IL-9 promotes migratory dissemination of malignant T-cells by activating the HIF-1α-Cofilin-1 axis in cutaneous T-cell lymphoma.

Abstract

Cutaneous T-cell Lymphoma (CTCL) is a multistage disease characterized by rapid dissemination of malignant T lymphocytes from skin lesions to visceral organs and bone marrow. The cytokine IL-9 and its receptor (IL-9R) are aberrantly overexpressed in CTCL lesions and function to enhance tumor cell survival. Here, we uncovered a critical new role for IL-9 as a potent inducer of migration of malignant T-cells. Stimulation of IL-9R-expressing T-cell lymphoma cells with IL-9 induced a pseudohypoxic cellular state by elevating downstream levels of the pro-migratory and oxygen-sensing transcription factor, hypoxia inducible factor (HIF)-1α. High-throughput quantitative proteomics analyses of pseudohypoxic malignant T-cells identified the actin-modulating protein, Cofilin-1, as a pro-migratory CTCL-intrinsic target downstream of IL-9-HIF-1α signaling.
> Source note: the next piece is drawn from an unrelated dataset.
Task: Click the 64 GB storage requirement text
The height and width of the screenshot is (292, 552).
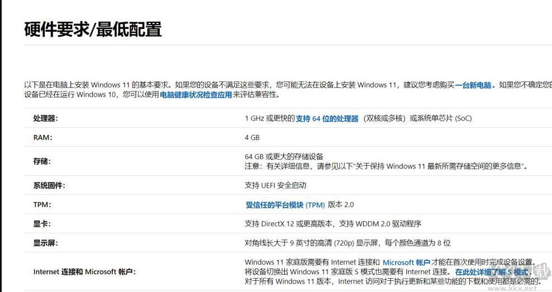Action: (284, 156)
Consistently, multicolor immunofluorescence staining revealed marked co-expression of Cofilin-1 with HIF-1α in both IL-9-treated human lymphoma cell lines and in patient CTCL skin biopsies compared to normal controls. Genetic knockdown of IL-9R or HIF-1α in human T-cell lymphoma lines by RNA interference significantly reduced both HIF-1α and Cofilin-1 co-expression and reversed IL-9-induced migration. Finally, pharmacological antagonism of HIF-1α activity using the FDA-designated orphan drug, echinomycin, significantly abrogated IL-9-triggered migration of both malignant T-cell lines as well as patient-derived T-cell lymphoma cells from CTCL biospecimens. Implications: Our results uncover a CTCL-intrinsic IL-9-HIF-1α-Cofilin-1 axis as a critical promoter of malignant T-cell migration. They further identify HIF-1α and Cofilin-1 as promising therapeutic targets to mitigate IL-9-induced CTCL dissemination.